▶ Kutipan Sumber:
* * * *

Jakarta (ANTARA News) - Mahkamah Konstitusi secara resmi menerima penarikan uji materi UU Pemberantasan Tindak Pidana Terorisme Nomor 15 Tahun 2003 yang diajukan oleh Abu Jibril dan beberapa orang lainnya.

"Mengabulkan penarikan kembali permohonan pemohon (Abu Jibril, Umar Abduh, Haris Rusly, John Helmi Mempi, dan Hartsa Mashirul HR)," kata Ketua MK Moh Mahfud MD di Gedung MK di Jakarta, Senin.

Dengan demikian, MK juga menyatakan perkara uji materi Pasal 25 ayat (1), Pasal 26 ayat (1), Pasal 28, dan Pasal 46 UU 15/2003 tidak dapat diajukan kembali oleh pihak pemohon.

Perkara bernomor 150/PUU-VII/2009 itu sebenarnya telah melewati sidang panel pemeriksaan pendahuluan yang berlangsung pada 22 Desember 2009.

Namun, pada 20 Januari 2010, pihak MK telah menerima surat dari pemohon yang bernama Mohammad Iqbal bin Abdur Rahman (nama lengkap Abu Jibril) perihal penarikan kembali permohonan pengujian UU 15/2003.

Ketika itu, Panitera MK Zainal Arifin Hoesein mengemukakan, sesuai dengan Pasal 35 ayat (1) UU Mahkamah Konstitusi Nomor 24 Tahun 2003, pemohon dapat menarik kembali permohonan sebelum atau selama pemeriksaan Mahkamah Konstitusi dilakukan.

Sedangkan dalam ayat (2) disebutkan, penarikan kembali sebagaimana dimaksud pada ayat (1) mengakibatkan permohonan tidak dapat diajukan kembali.

Abu Jibril kepada wartawan setelah persidangan memaparkan, penarikan permohonan uji materi UU Pemberantasan Tindak Pidana Terorisme itu antara lain karena terdapat sejumlah pasal uji materi yang tidak dimasukkan oleh kuasa hukumnya yaitu Pasal 26 ayat (2), (3), dan (4) dari UU 15/2003.

* * * *

▶ Data Tersimpan:
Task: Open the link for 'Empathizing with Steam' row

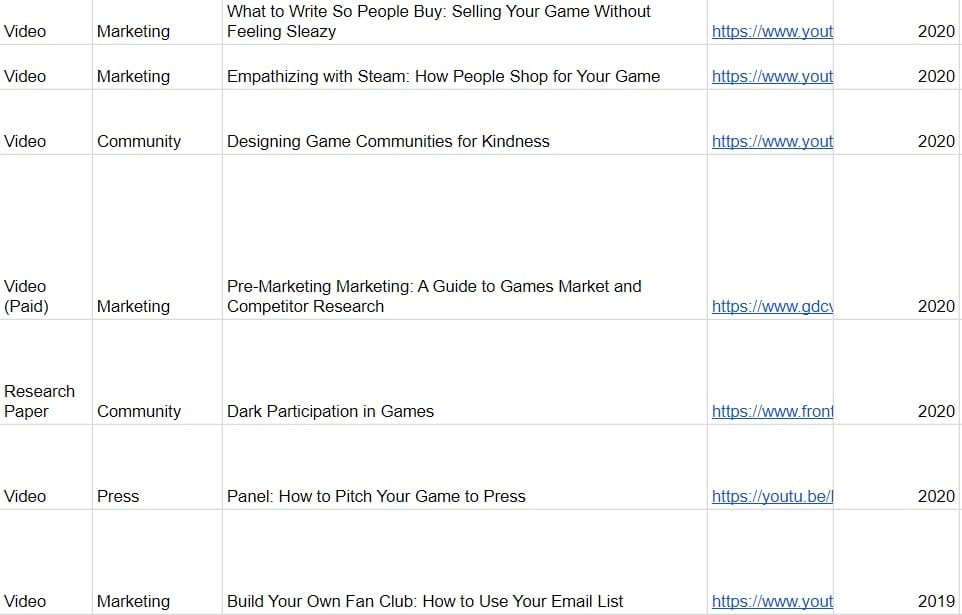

* * * *

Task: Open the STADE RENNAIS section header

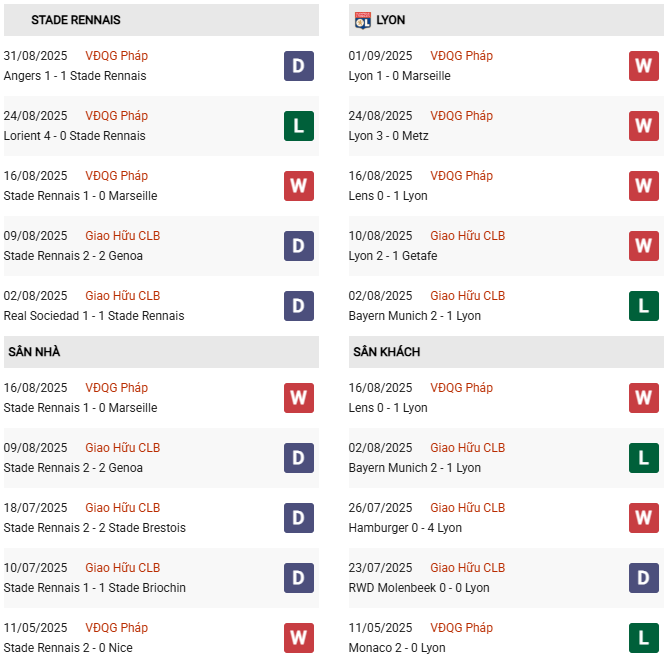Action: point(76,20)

* * * *

▶ Persyaratan 1: Dalam berita tentang uji materi UU Terorisme, pada tanggal berapa MK menerima surat penarikan permohonan dari Abu Jibril?
▶ Persyaratan 2: Tolong kembalikan bagian berita tentang uji materi UU Terorisme itu apa adanya, dari "Perkara bernomor 150/PUU-VII/2009" sampai "dapat diajukan kembali.".
Item-item di atas tidak ada hubungannya dengan berita tersebut.

▶ Jawaban yang Diharapkan 1: Pada 20 Januari 2010.

▶ Jawaban yang Diharapkan 2:
Perkara bernomor 150/PUU-VII/2009 itu sebenarnya telah melewati sidang panel pemeriksaan pendahuluan yang berlangsung pada 22 Desember 2009.

Namun, pada 20 Januari 2010, pihak MK telah menerima surat dari pemohon yang bernama Mohammad Iqbal bin Abdur Rahman (nama lengkap Abu Jibril) perihal penarikan kembali permohonan pengujian UU 15/2003.

Ketika itu, Panitera MK Zainal Arifin Hoesein mengemukakan, sesuai dengan Pasal 35 ayat (1) UU Mahkamah Konstitusi Nomor 24 Tahun 2003, pemohon dapat menarik kembali permohonan sebelum atau selama pemeriksaan Mahkamah Konstitusi dilakukan.

Sedangkan dalam ayat (2) disebutkan, penarikan kembali sebagaimana dimaksud pada ayat (1) mengakibatkan permohonan tidak dapat diajukan kembali.